**What to do:** Find the lines of data that contain the string "screenshot", then list them.

**Records supplied:**
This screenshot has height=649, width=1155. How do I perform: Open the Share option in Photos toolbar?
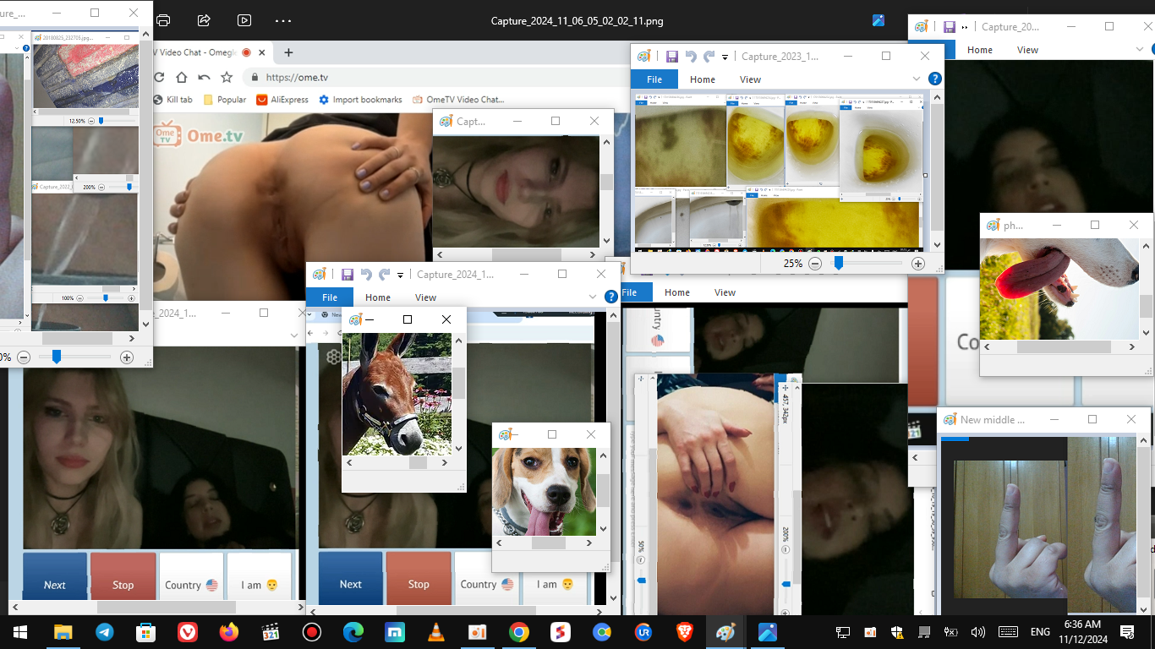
* * *
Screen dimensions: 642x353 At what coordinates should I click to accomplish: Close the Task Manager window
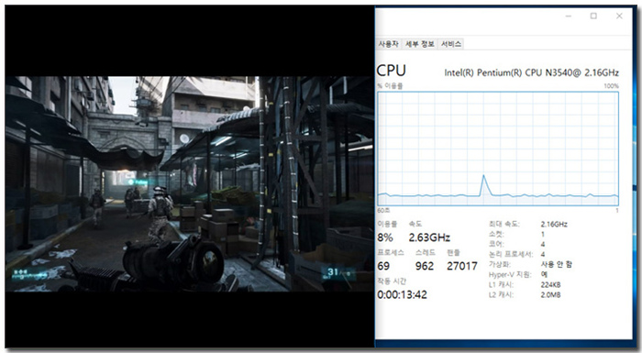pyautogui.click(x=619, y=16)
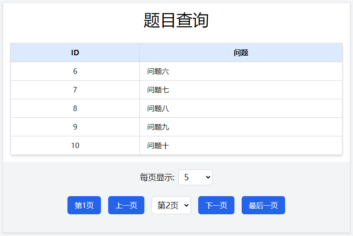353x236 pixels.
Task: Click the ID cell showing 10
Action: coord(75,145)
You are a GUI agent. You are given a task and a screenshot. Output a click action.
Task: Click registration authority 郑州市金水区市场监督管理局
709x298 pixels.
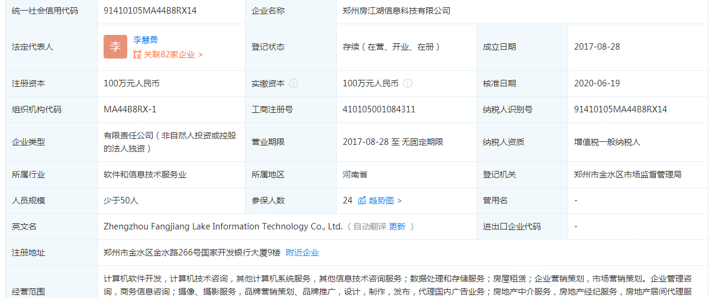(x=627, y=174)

**Output below:**
This screenshot has height=649, width=1155. How do I perform: Open the Share option in Photos toolbar?
You are a GUI agent. You are given a task and a screenshot. Output a click action.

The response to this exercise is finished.